La paura suggerisce agli scrittori e agli intellettuali del mondo occidentale un atteggiamento prudente e remissivo, un rifiuto quasi risentito verso tutte le manifestazioni della libertà d’espressione che contengano il pericolo dell’«offesa», categoria onnicomprensiva che, se applicata alla lettera, dovrebbe annientare chissà quante opere dell’arte e della letteratura. Molti scrittori americani, tra i quali Joyce Carol Oates, hanno protestato perché era stato assegnato il Premio del Pen Club ai vignettisti ammazzati di «Charlie Hebdo», i quali avrebbero abusato della loro libertà d’espressione. Sulla rivista «Nuovi Argomenti» un questionario tra gli scrittori italiani ci ha fatto scoprire che nel mondo di chi scrive, e che dunque dovrebbe per mestiere e vocazione tenere almeno un poco alla libertà d’espressione, quest’ultima gode oramai di una bassissima reputazione, tanto da invocarne coralmente la castrazione rituale in un reticolo così soffocante di regole, norme, precauzioni, limitazioni da renderla totalmente inoffensiva. Letteralmente: così nessuno può offendersi.
Così come nella società del benessere e dell’abbondanza l’oblio della fame genera paure incontrollabili sul cibo, alimentando nevrosi alimentari e terrori indiscriminati, anche nel campo delle libertà il progressivo sbiadirsi del ricordo delle dittature rende più tenue il legame emotivo con conquiste che si sono imposte dopo secoli di coraggiose battaglie. Libertà d’espressione adieu , se il suo esercizio mette in forse la tranquillità, la sicurezza, lo spirito gregario e conformistico. La paura dell’originalità induce atteggiamenti più concilianti, atteggiamenti rinunciatari, lo smussamento degli angoli troppo acuminati.

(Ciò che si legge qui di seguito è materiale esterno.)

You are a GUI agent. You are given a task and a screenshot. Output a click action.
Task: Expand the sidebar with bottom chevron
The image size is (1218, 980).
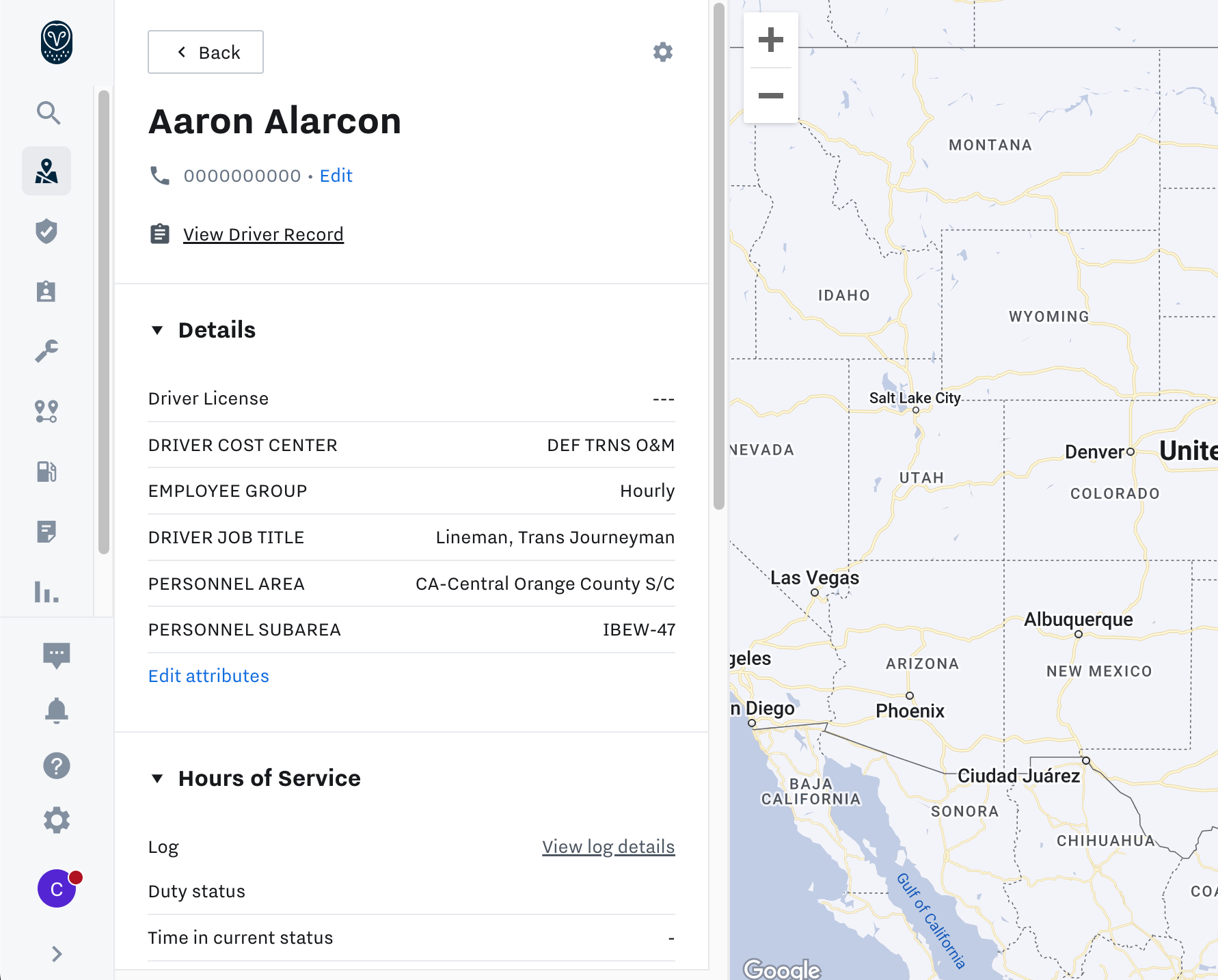click(x=57, y=954)
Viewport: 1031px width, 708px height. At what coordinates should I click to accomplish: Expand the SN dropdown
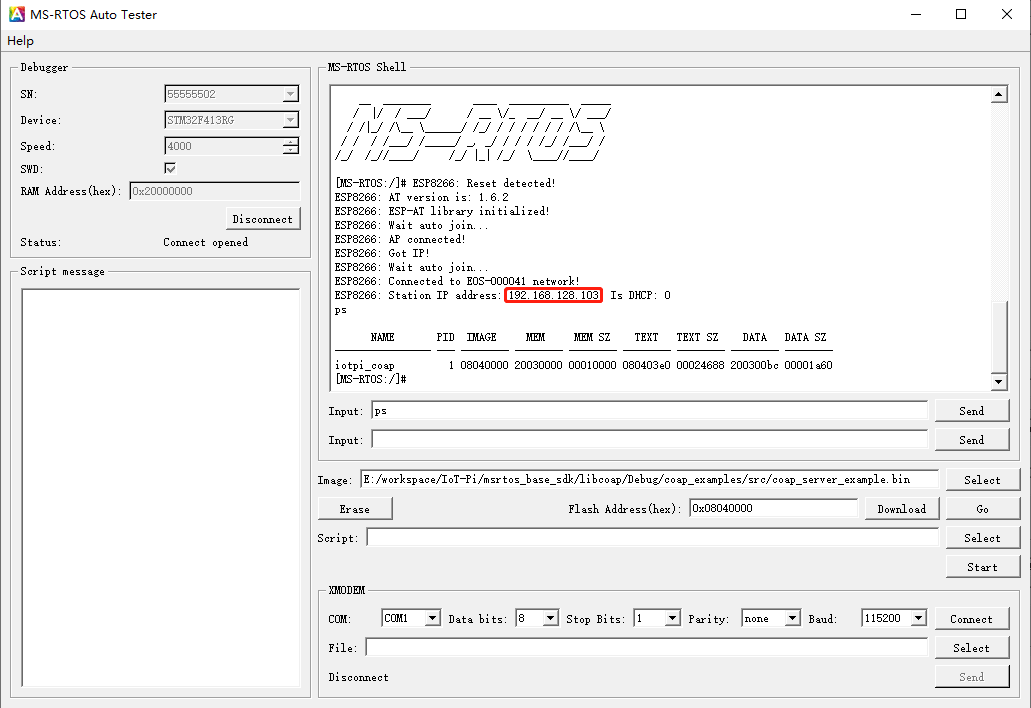290,95
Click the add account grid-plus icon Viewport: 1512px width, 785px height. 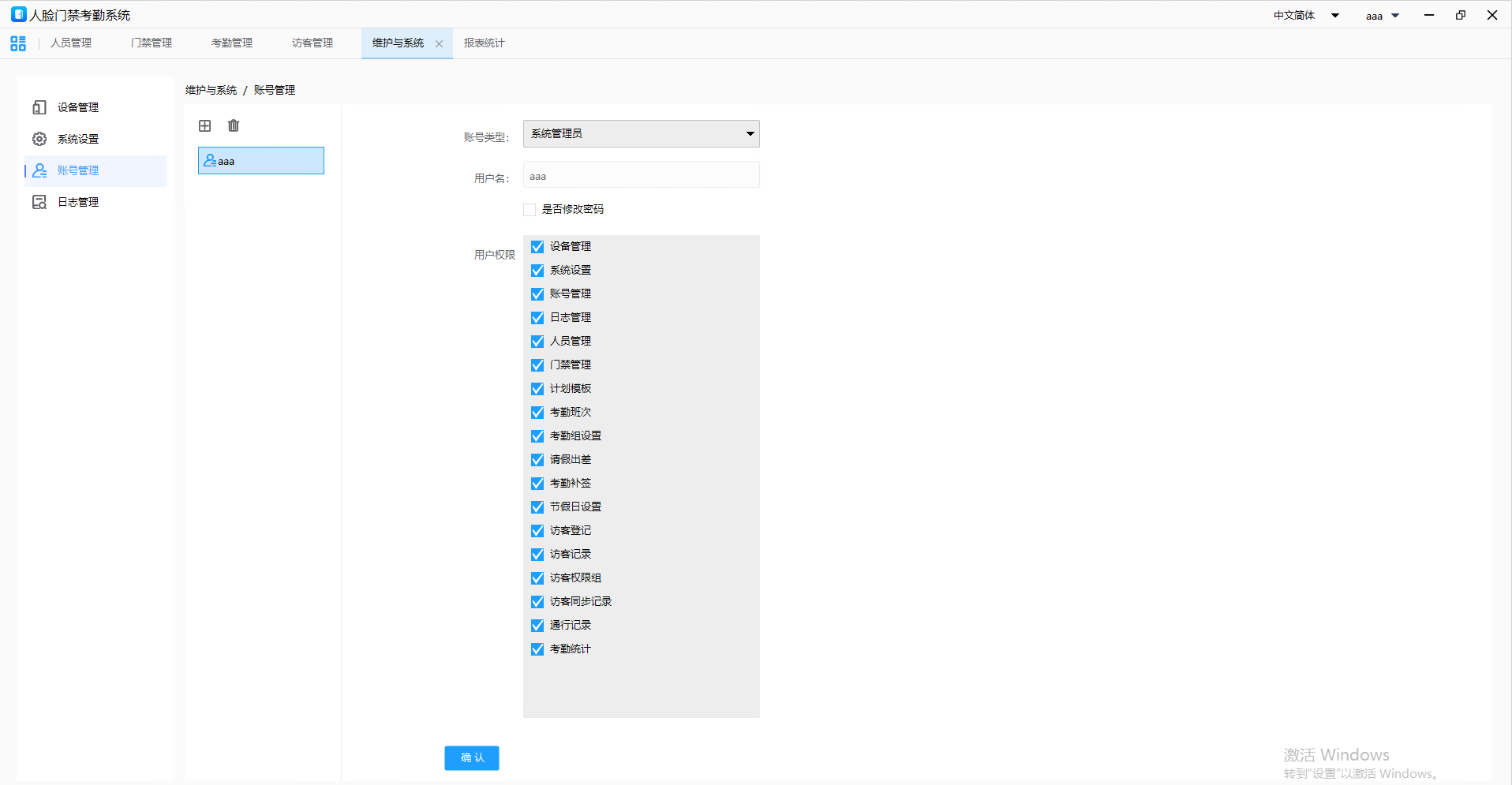(205, 126)
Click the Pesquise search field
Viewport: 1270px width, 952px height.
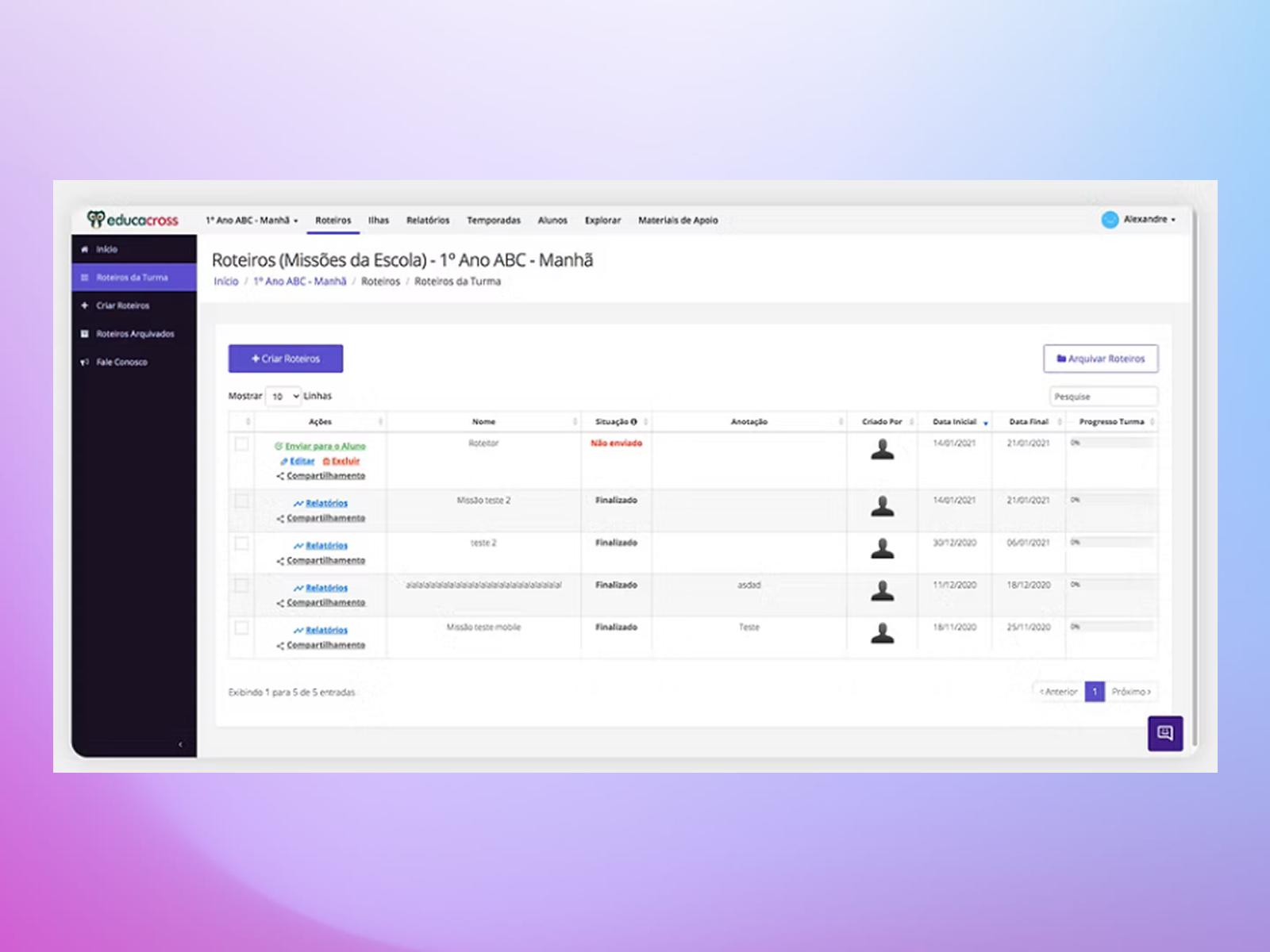click(1103, 396)
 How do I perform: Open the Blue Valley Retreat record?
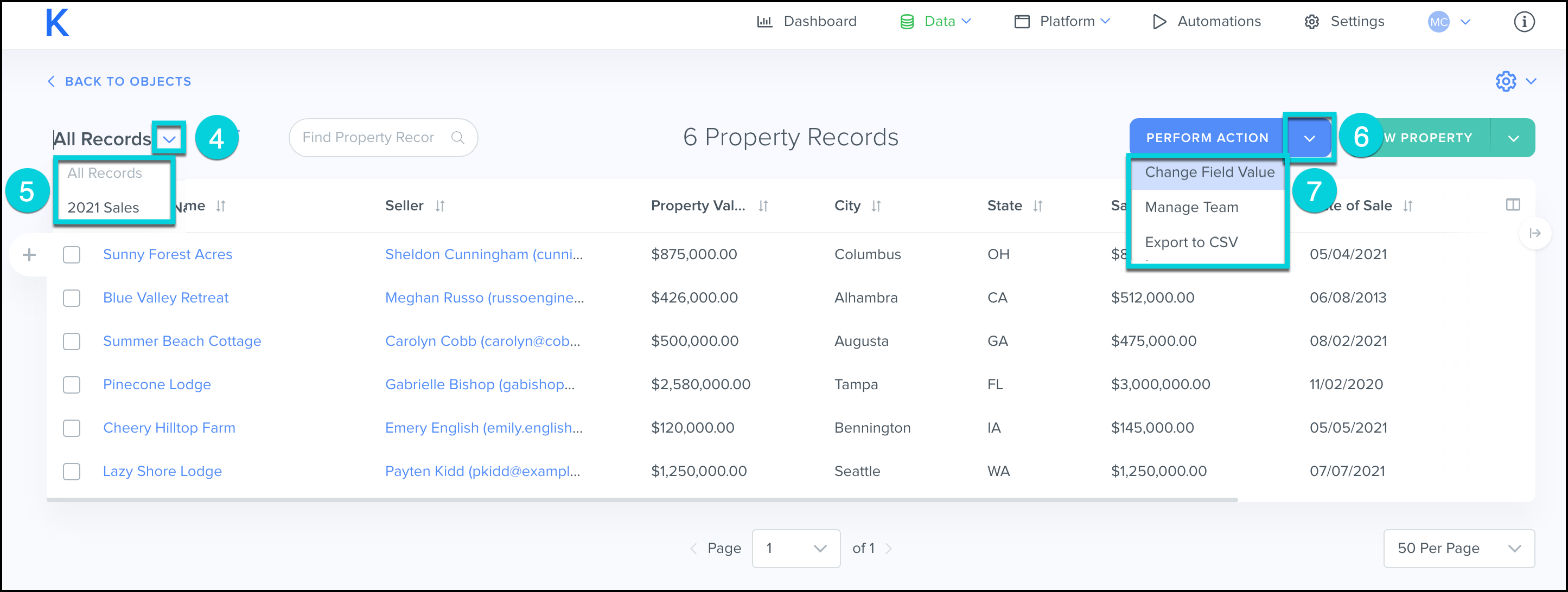pos(165,298)
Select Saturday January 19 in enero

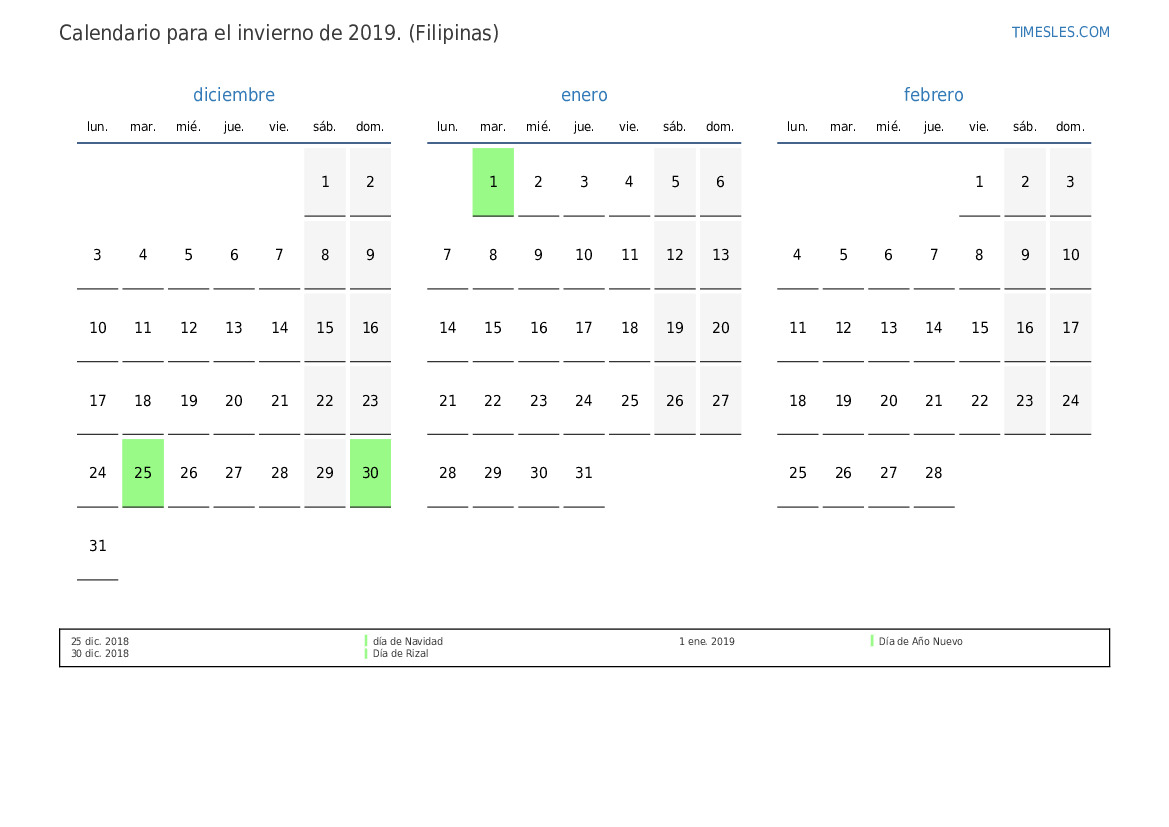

L’allarmismo indiscriminato fa deperire lo spirito d’avventura, il brivido del rischio. Alla ricerca di emozioni forti, ci accontentiamo di giochi demenziali tipo «Survivor» che diano il senso di una vita senza le reti protettive della civilizzazione, a contatto con le forze primigenie e ferine della natura. Sempre Joshua Mitchell sostiene che, nella spossatezza dell’Occidente, «la libertà costituisce un peso troppo grande da sopportare», e «la sofferenza stessa appare contro la vita e bisogna sradicarla». Il treno, un tempo simbolo di potenza, velocità, movimento, avventura, oggi viene demonizzato come il devastatore della natura e le gallerie, un tempo gioiello dell’ingegneria e dello spirito di intraprendenza prometeica di un’umanità che supera ogni ostacolo per andare sempre più lontano, si trasformano nel bersaglio dei movimenti No Tav, che cavalcano i pericoli fantasticati nelle verdi vallate di una volta. Quando non c’era la demoniaca luce elettrica, ma si aveva paura persino dei lampi che solcavano i cieli di notte.